Hujan menemani suasana pagi hari. Hujan membuat matahari lebih memilih bersembunyi di balik awan-awan kelabu. Jam sudah menunjukan pukul 9 pagi, tapi rasanya masih seperti pukul 7 pagi.
Marsha sedang duduk di teras depan rumah sambil menyeruput tehnya dan merasakan angin hujan membelai kulitnya. Ia menikmati waktu sendirinya, apalagi di dukung oleh pemandangan sekitar rumah. Cukup memukau di mata Marsha. Halaman yang melingkari rumah ini lebih terlihat seperti perkebunan yang menyejukkan. Marsha tentu saja akan betah tinggal di sini tapi jika malam hari rasanya Marsha tidak berani sendirian berada di rumah ini. Pada malam hari, halaman depan dan belakang bisa dibilang horror.
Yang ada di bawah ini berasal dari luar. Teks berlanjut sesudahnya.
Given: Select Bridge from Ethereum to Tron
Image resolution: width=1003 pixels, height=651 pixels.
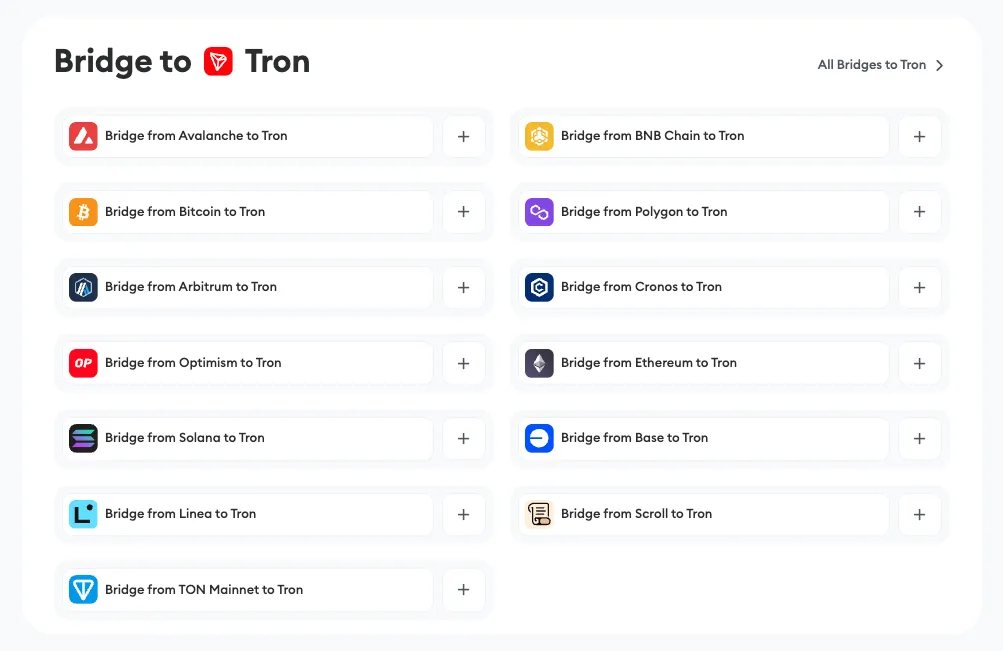Looking at the screenshot, I should (648, 363).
Sudah lama sekali Marsha tidak merasakan seperti ini, di mana ia bisa berpikir tenang tanpa memikirkan beban yang lain seperti sebelumnya.
Suara deru mesin mobil semakin terdengar di telinga Marsha. Ada mobil sport abu-abu gelap melaju dan berhenti di depan teras. Marsha penasaran dengan siapa yang datang. Dan pemilik mobil itu turun dengan tergesa-gesa seraya menghampirinya.
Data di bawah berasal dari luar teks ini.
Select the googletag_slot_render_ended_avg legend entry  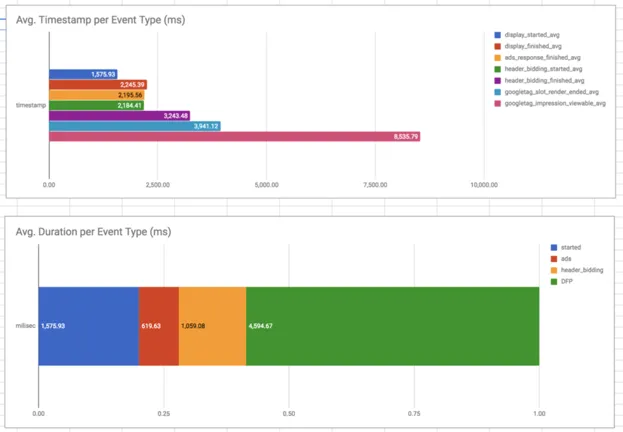point(555,93)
Marsha tergelonjak begitu tahu siapa yang datang. Orang yang sangat tidak asing lagi di hidup Marsha.
"Marsha, kau berhutang penjelasan padaku!"
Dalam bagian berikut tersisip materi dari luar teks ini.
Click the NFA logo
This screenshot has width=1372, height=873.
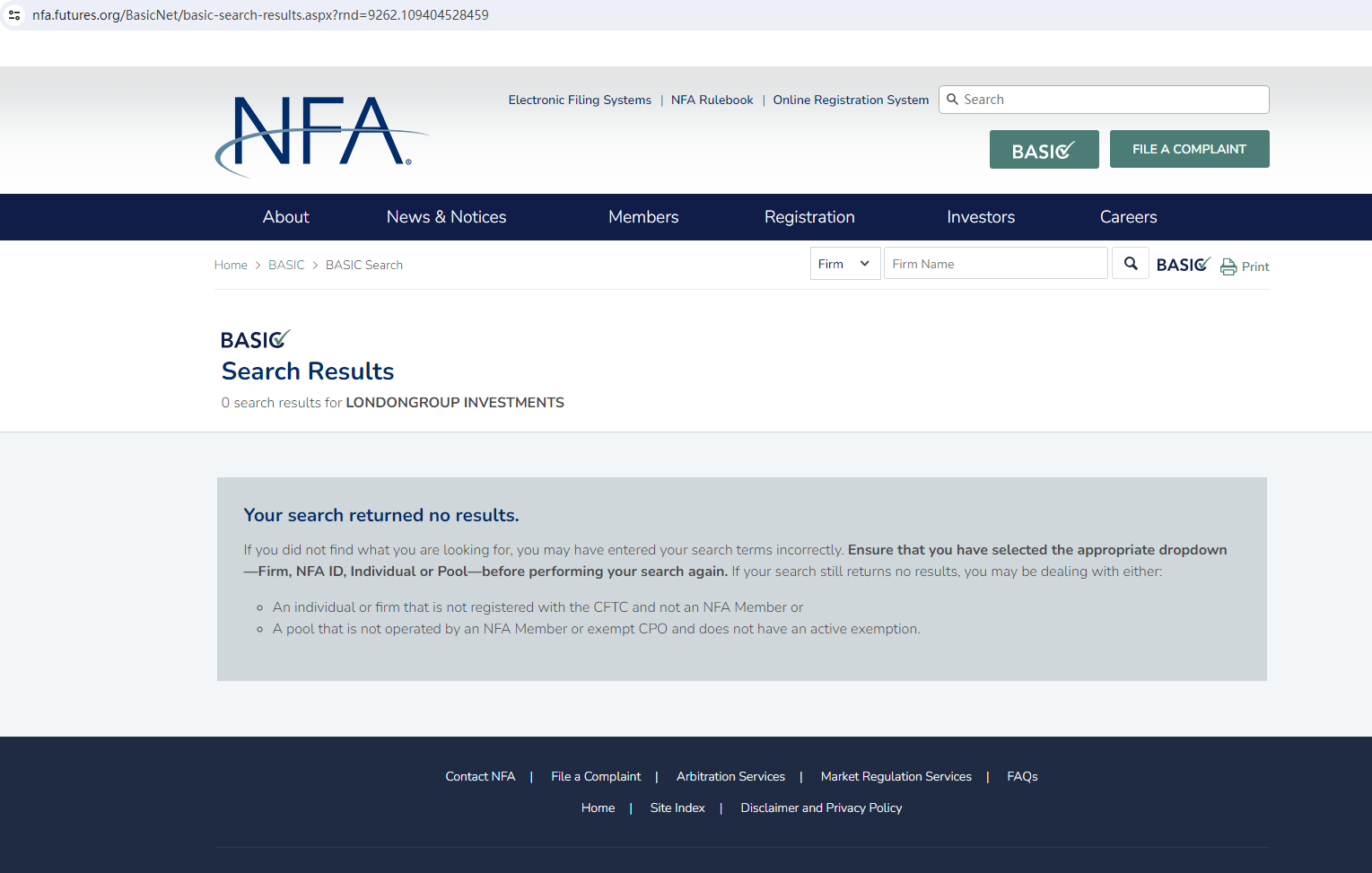[320, 135]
Marsha masih tidak bisa berpikir jernih. Ia terlalu terkejut dengan apa yang ia lihat. Bagaimana bisa dia mengetahui Marsha berada di sini? Belum usai keterkejutan Marsha, ia kembali dikejutkan dengan seseorang yang baru keluar dari mobil sport itu. Mereka berdua kenapa bisa di sini?
"Marsha, jelaskan padaku kenapa kau bisa menikahi kakakku dan kau tidak mengabari kami sama sekali," desaknya.
Mulut Marsha menganga tidak percaya. Kakak? Marco adalah kakaknya Erico? Tapi selama bertahun-tahun setahu Marsha, Erico adalah anak tunggal. Erico terus saja mendesak Marsha untuk menceritakan kejadian sebenarnya dan bagaimana Marsha bisa bertemu dengan Marco. Dan Bella, ia hanya diam memperhatikan Erico yang dari tadi tidak sabaran.
Marsha pun menceritakan kejadian yang sebenarnya-ralat, menceritakan kebohongan. Erico atau pun Bella tidak boleh mengetahui yang sebenarnya. Selama Marsha menceritakan pada ke dua sahabatnya itu, sesekali mulut Erico mengamit seperti sedang membaca mantra sedangkan Bella hanya menunjukkan ekspresi tidak percayanya.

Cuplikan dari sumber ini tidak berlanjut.